Stored data:
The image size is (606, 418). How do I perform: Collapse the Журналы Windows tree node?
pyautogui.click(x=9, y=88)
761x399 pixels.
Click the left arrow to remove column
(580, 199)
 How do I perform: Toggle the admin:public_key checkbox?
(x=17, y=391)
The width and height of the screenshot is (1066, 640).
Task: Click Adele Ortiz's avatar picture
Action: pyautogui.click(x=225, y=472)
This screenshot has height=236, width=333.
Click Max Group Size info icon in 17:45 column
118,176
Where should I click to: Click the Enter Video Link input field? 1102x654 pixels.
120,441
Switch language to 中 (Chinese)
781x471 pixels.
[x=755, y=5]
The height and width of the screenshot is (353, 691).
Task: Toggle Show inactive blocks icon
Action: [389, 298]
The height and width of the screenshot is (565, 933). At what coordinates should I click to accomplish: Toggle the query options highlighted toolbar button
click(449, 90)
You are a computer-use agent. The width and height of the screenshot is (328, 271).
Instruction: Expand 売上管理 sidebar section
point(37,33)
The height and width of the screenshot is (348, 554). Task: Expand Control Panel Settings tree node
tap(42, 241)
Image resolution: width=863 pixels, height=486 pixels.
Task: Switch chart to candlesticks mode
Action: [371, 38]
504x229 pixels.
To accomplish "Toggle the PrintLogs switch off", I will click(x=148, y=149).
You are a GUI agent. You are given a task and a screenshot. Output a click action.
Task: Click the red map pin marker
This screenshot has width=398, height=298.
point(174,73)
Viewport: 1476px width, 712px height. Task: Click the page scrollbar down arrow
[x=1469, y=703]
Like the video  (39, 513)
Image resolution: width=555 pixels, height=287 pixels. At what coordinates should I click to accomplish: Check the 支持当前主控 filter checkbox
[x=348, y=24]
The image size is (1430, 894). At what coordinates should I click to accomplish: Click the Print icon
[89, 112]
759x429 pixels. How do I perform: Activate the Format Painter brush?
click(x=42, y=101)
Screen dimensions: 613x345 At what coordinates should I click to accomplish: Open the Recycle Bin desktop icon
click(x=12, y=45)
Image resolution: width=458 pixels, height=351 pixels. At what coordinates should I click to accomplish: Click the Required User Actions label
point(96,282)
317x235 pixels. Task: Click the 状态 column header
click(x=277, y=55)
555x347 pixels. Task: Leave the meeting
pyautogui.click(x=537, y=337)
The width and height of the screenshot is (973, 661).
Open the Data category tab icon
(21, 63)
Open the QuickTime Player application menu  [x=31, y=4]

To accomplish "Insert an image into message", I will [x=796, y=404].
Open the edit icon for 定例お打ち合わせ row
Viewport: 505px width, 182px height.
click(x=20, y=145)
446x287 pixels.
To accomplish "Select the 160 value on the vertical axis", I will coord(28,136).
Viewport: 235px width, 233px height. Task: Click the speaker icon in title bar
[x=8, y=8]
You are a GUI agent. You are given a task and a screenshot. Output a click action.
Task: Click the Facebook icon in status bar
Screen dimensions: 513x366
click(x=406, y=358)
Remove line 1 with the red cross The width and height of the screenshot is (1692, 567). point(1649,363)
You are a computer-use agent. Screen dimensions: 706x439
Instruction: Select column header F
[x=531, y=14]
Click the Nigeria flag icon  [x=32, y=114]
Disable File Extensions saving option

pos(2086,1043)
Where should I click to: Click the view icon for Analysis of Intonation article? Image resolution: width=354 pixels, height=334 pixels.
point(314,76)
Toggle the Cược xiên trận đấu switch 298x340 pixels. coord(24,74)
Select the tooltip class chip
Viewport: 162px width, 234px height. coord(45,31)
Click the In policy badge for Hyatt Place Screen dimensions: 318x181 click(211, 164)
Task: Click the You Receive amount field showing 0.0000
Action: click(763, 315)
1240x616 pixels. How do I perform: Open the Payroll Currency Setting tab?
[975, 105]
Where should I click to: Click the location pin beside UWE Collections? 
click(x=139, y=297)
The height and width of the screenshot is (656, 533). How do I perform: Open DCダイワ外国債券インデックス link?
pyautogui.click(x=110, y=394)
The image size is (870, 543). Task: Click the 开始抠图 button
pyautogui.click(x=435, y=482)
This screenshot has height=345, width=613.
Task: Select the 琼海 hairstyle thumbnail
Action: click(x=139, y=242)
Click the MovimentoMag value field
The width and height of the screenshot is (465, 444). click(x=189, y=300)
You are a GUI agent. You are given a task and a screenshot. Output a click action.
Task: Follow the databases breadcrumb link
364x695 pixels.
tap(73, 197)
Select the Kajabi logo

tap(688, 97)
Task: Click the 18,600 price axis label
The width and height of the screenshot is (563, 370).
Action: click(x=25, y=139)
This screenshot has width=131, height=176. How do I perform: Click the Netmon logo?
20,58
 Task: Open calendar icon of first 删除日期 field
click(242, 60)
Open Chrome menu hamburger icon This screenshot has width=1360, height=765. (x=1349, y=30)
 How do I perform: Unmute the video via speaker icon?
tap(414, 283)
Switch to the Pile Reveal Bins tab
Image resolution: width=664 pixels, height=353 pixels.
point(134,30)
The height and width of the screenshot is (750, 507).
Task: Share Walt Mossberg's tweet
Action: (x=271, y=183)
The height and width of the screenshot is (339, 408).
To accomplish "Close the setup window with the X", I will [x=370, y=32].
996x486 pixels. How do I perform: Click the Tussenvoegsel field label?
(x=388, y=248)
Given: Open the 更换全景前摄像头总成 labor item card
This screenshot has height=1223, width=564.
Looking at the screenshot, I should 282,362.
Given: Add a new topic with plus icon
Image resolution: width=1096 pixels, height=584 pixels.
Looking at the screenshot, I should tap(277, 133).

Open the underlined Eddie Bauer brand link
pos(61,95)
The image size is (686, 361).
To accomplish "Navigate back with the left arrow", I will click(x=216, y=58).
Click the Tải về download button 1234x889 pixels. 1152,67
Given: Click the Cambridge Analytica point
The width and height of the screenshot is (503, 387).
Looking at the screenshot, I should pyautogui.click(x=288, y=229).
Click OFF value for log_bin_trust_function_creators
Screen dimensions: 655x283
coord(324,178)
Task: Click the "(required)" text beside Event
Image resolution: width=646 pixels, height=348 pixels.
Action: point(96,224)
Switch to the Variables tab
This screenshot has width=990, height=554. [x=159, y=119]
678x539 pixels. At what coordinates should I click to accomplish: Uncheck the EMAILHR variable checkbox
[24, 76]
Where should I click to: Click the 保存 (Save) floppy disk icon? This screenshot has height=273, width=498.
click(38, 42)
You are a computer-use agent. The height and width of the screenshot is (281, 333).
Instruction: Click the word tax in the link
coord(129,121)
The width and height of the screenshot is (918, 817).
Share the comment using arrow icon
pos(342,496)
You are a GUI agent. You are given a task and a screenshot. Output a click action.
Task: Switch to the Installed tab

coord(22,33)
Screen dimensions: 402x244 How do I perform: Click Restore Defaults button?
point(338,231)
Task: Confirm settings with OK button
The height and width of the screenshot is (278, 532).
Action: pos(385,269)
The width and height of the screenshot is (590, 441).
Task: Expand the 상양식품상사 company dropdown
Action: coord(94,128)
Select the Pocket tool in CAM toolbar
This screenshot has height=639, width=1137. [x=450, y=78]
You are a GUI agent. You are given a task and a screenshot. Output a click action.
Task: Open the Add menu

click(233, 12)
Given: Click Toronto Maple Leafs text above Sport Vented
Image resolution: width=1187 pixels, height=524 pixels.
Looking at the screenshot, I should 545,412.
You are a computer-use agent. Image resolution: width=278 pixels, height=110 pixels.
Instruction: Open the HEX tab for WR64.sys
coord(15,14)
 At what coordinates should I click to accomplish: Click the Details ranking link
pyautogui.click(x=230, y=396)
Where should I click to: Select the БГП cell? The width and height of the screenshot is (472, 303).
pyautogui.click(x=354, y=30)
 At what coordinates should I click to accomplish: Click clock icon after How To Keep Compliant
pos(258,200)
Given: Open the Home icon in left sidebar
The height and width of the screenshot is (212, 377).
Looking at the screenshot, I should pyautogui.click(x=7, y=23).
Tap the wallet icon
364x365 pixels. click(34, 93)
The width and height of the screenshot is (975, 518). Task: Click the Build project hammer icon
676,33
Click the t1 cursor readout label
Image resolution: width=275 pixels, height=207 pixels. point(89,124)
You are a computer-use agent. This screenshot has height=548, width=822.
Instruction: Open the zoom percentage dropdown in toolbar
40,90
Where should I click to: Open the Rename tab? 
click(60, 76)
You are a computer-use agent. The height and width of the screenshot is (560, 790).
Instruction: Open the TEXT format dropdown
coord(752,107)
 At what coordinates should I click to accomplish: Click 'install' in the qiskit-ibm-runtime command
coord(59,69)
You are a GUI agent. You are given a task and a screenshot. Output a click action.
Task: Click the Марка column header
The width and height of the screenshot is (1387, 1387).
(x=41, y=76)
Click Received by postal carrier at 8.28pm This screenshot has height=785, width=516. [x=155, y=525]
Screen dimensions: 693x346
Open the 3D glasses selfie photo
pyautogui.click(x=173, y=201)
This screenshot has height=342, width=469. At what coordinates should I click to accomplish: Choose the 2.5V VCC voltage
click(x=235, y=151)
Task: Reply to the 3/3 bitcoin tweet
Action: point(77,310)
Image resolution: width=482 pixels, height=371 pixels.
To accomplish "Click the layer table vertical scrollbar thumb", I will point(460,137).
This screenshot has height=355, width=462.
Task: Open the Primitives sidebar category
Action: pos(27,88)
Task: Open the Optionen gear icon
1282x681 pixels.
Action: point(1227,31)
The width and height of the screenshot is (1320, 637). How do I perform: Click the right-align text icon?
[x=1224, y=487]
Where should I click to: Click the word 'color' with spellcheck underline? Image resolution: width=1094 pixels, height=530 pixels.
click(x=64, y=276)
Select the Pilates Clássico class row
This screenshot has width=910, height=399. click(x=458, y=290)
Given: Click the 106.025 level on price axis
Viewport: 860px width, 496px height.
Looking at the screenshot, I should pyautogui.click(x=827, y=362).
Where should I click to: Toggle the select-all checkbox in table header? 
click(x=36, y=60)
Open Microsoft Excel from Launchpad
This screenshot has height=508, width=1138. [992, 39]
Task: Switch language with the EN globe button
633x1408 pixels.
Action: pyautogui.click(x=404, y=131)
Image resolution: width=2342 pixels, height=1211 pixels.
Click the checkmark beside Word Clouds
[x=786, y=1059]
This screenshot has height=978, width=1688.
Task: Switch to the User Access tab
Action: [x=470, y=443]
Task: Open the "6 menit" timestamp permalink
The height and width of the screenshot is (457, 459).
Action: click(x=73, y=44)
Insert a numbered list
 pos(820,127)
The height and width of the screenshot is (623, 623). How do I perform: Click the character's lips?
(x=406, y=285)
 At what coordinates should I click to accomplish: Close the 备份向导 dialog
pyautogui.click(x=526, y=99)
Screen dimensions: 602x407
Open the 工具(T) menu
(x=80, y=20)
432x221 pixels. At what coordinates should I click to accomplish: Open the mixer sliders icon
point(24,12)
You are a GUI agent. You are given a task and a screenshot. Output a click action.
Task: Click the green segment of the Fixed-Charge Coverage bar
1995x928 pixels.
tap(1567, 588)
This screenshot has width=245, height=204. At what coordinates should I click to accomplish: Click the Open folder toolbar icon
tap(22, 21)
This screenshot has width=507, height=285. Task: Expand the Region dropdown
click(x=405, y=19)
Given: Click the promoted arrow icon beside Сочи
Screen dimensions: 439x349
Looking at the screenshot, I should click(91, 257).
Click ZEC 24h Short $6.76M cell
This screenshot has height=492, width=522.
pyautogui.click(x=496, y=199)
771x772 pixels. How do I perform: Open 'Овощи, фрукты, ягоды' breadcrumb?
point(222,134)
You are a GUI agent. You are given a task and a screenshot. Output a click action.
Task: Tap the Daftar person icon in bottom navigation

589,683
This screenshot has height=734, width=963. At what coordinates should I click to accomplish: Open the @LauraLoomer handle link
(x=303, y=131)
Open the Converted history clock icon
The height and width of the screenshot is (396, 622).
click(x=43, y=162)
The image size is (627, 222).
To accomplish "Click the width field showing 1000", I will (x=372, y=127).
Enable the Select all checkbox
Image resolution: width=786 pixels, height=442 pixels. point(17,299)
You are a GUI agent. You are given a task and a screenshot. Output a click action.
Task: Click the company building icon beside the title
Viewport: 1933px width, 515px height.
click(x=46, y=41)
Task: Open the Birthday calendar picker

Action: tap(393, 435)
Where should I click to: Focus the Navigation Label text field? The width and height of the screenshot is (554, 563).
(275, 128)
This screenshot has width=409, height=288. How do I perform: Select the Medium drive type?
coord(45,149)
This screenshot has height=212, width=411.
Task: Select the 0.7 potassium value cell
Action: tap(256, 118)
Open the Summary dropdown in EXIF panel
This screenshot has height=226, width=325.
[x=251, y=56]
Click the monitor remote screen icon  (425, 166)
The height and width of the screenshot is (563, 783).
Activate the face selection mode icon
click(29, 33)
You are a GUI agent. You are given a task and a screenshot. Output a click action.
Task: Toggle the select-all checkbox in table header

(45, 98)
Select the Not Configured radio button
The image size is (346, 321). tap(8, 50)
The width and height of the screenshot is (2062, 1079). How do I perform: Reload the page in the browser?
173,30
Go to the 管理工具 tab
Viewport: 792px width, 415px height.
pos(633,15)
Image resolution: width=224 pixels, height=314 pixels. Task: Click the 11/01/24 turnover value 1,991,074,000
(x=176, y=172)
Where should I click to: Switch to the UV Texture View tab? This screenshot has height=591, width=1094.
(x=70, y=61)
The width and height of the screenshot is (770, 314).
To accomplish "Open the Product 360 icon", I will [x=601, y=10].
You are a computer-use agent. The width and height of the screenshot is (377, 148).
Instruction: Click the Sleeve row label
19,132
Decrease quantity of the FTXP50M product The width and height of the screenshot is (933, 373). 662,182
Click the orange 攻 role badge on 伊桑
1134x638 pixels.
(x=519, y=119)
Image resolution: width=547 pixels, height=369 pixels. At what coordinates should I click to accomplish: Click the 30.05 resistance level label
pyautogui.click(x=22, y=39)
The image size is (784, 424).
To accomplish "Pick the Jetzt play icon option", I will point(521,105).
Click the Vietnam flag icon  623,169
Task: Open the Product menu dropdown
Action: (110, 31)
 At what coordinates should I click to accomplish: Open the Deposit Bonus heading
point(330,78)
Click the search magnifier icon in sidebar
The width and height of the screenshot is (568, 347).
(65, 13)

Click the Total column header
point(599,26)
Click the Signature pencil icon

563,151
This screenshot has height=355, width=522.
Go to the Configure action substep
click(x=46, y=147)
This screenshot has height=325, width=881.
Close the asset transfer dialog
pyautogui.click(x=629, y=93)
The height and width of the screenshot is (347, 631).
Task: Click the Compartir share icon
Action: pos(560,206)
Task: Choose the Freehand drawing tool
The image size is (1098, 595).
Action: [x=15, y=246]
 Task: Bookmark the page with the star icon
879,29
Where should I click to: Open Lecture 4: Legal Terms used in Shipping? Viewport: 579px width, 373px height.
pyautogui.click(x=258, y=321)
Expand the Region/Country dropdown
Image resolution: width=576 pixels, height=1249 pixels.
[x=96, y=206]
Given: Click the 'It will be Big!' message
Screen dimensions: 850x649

### Short problem
Repeat word for word the lines in the stored data above, from the line with "Remove line 1" to the line with "pos(2086,1043)".

### Task answer
Remove line 1 with the red cross The width and height of the screenshot is (1692, 567). point(1649,363)
You are a computer-use agent. Screen dimensions: 706x439
Instruction: Select column header F
[x=531, y=14]
Click the Nigeria flag icon  [x=32, y=114]
Disable File Extensions saving option

pos(2086,1043)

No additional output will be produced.